══ DATA EXTRACTS

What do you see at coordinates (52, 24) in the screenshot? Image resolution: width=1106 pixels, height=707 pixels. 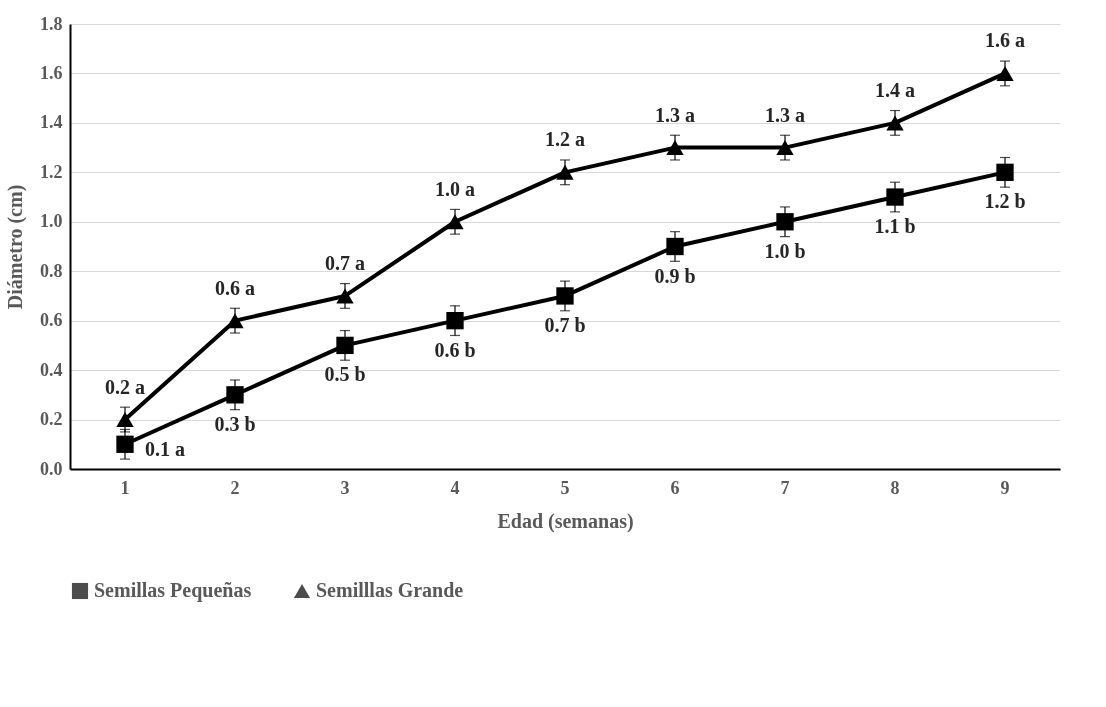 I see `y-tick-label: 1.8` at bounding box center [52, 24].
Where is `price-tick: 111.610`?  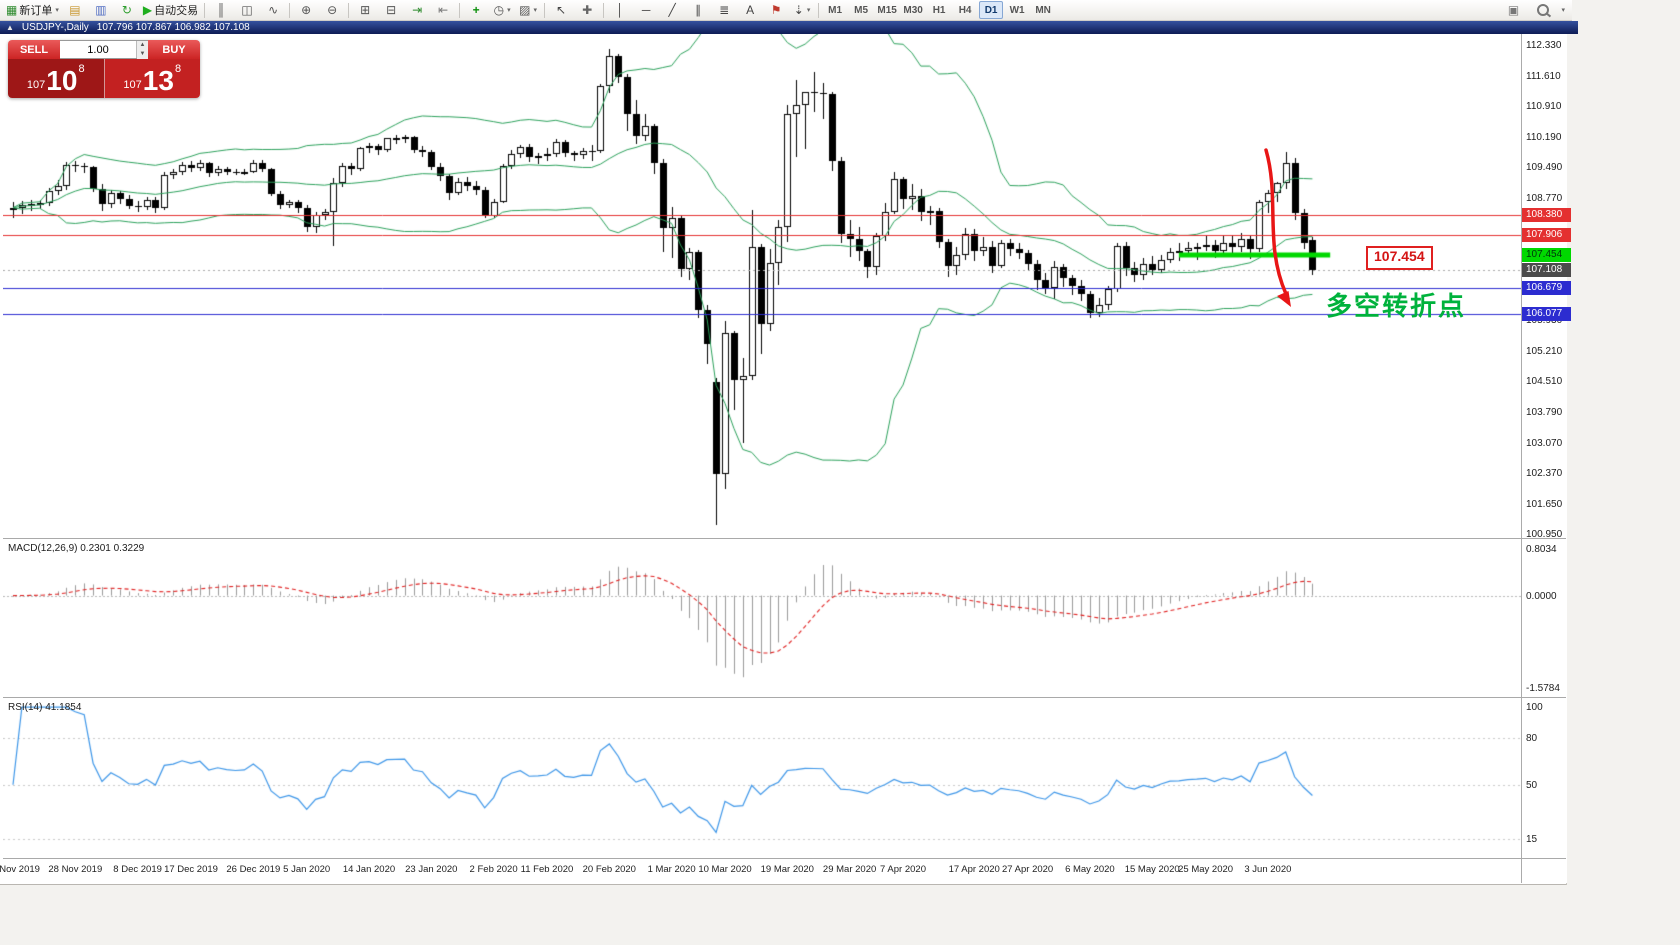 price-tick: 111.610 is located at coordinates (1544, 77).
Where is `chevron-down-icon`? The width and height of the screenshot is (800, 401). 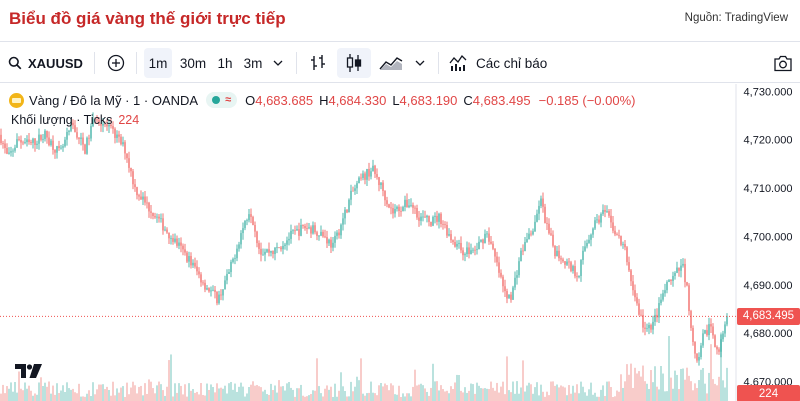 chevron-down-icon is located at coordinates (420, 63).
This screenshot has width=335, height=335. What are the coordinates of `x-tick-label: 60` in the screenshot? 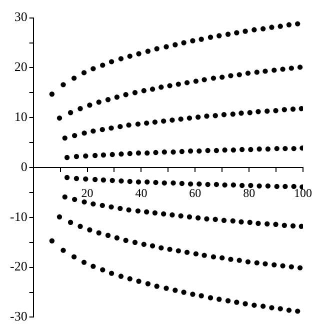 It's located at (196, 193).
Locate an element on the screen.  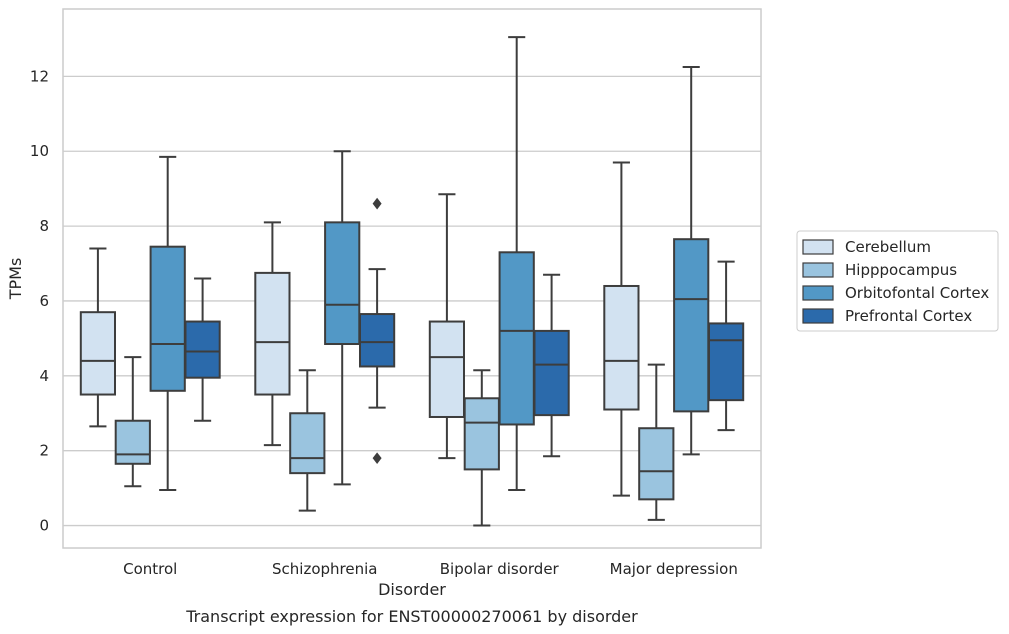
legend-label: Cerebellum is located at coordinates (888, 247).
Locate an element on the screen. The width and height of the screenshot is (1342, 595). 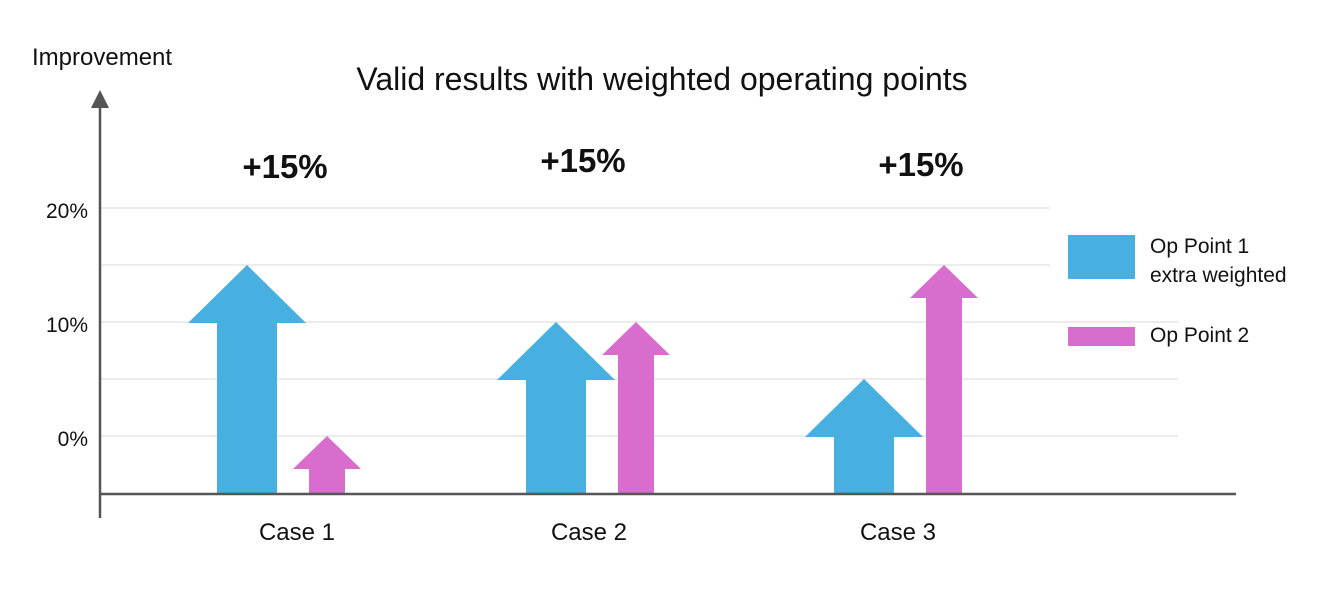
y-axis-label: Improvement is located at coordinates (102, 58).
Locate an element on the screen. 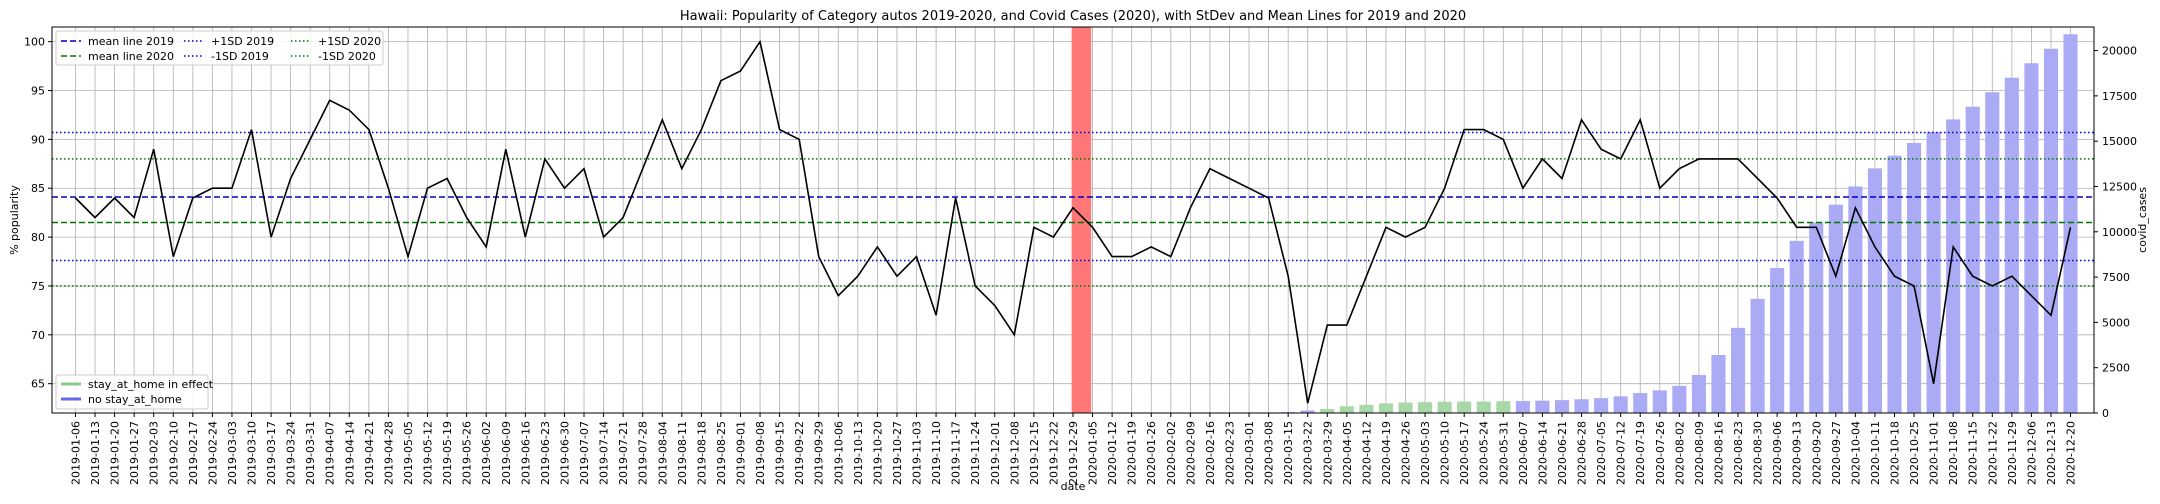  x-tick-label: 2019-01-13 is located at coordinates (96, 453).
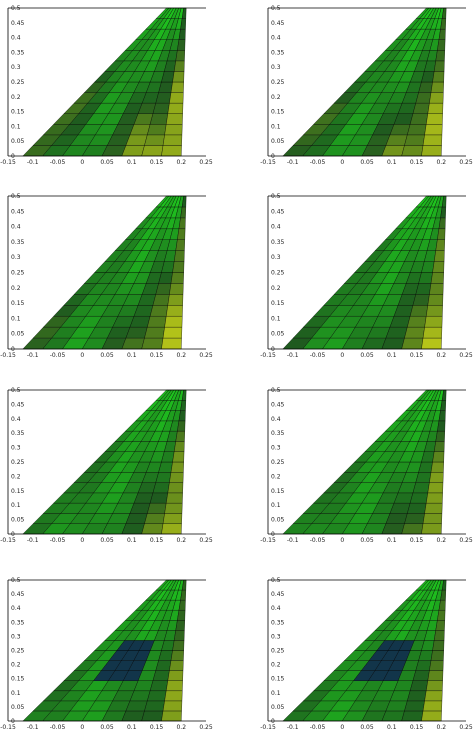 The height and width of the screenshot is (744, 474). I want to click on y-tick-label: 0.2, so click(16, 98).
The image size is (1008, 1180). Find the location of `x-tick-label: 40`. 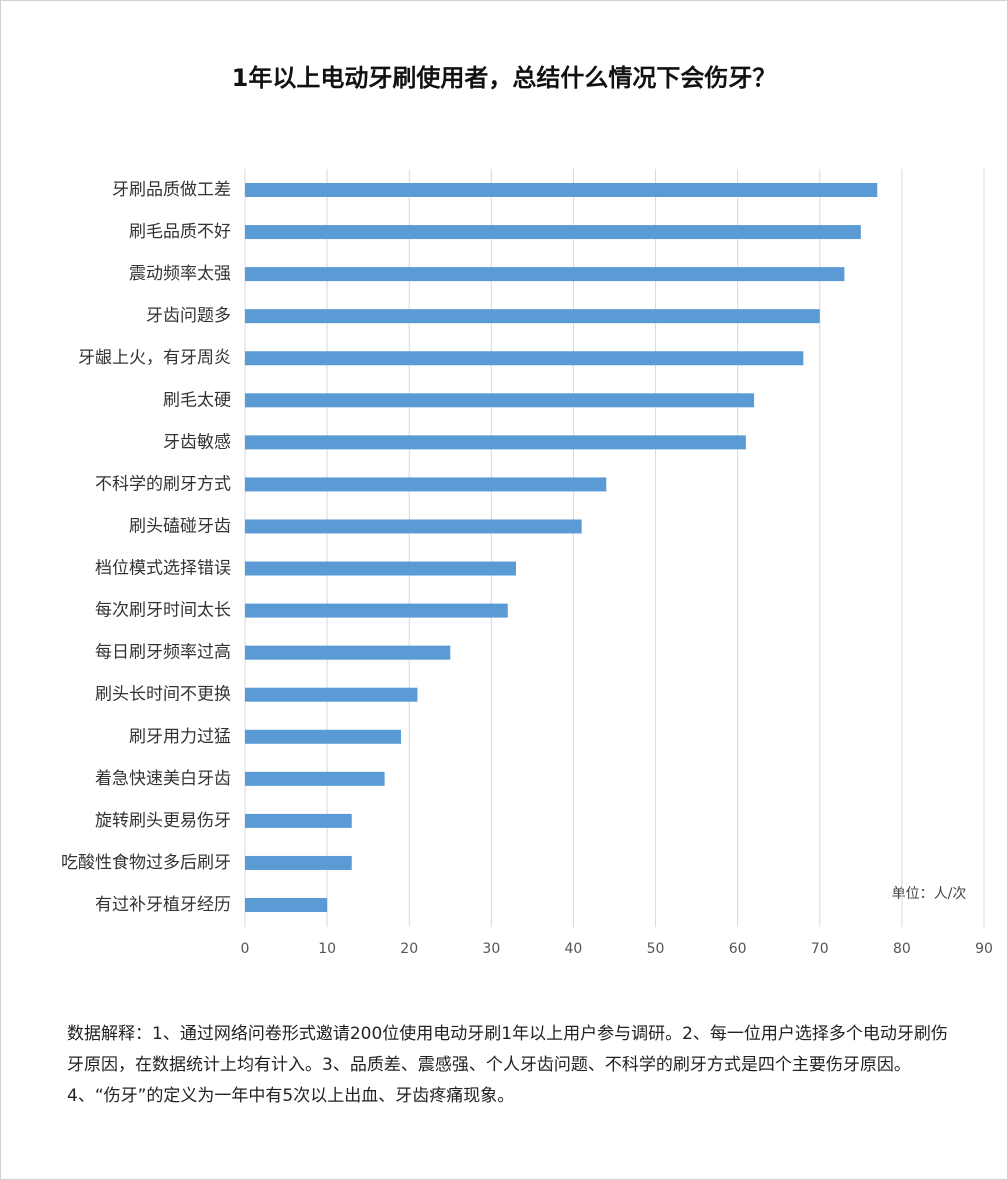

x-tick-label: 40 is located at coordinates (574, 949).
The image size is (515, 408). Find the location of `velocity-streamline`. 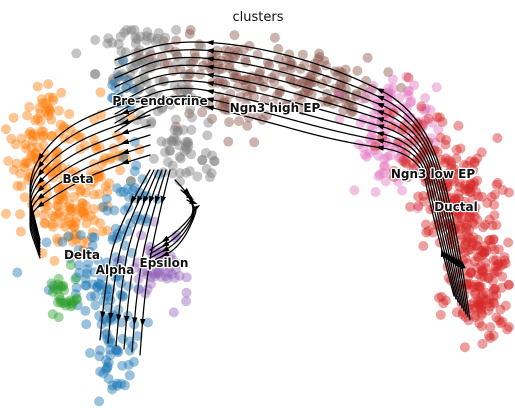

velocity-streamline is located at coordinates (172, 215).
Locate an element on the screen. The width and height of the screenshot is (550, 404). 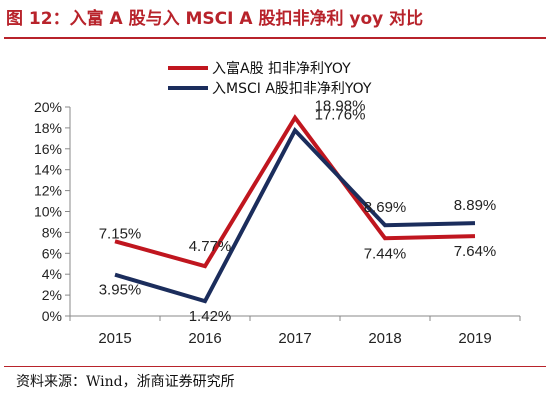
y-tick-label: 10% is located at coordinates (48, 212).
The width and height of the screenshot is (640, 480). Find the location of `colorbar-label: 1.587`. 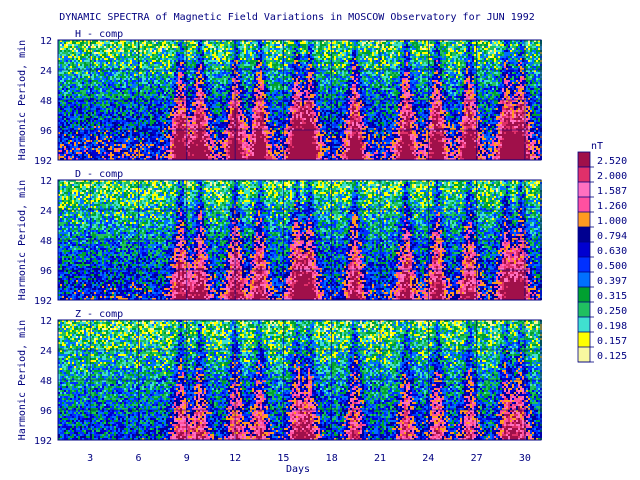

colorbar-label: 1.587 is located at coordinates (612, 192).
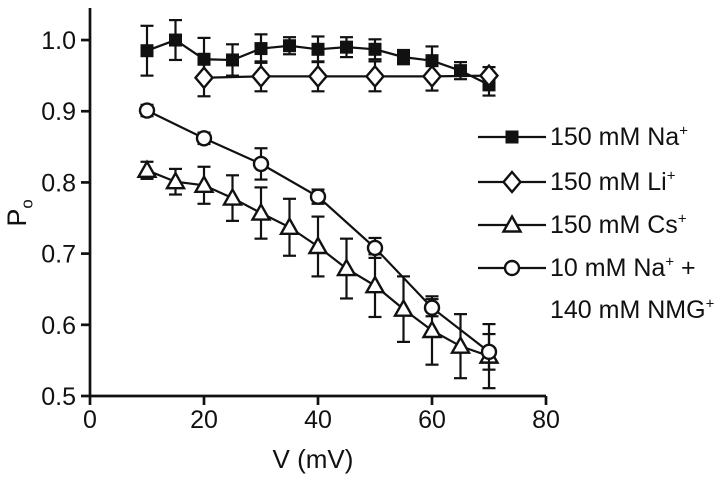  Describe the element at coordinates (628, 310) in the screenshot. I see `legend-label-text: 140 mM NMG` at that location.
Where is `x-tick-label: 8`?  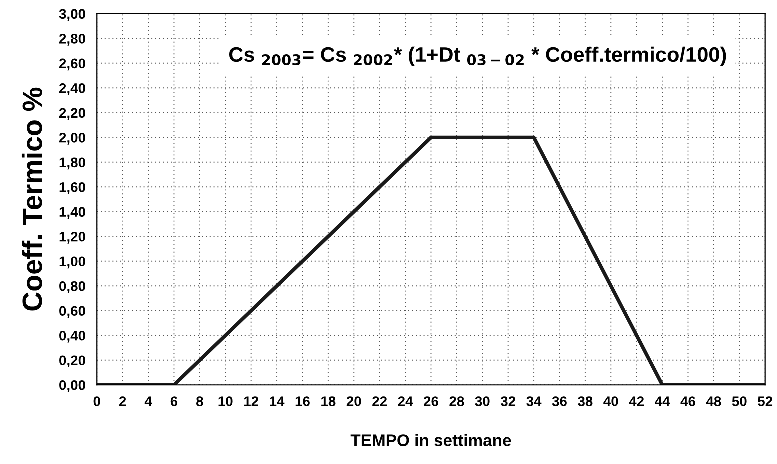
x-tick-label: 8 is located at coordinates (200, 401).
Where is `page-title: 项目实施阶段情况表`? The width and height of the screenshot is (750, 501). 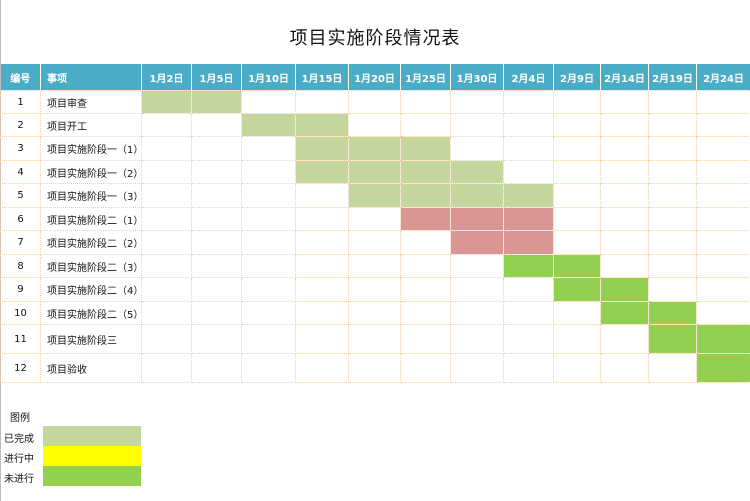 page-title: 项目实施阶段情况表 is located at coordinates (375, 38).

════

#### WHAT THE TASK ASKS:
Retype everything from the line containing "is (1342, 595)." down to the line containing "y-axis-label: Improvement is", with both of those lines included. Omit the pictures.

#### ANSWER SPACE:
Locate an element on the screen. The width and height of the screenshot is (1342, 595). 
y-axis-label: Improvement is located at coordinates (102, 58).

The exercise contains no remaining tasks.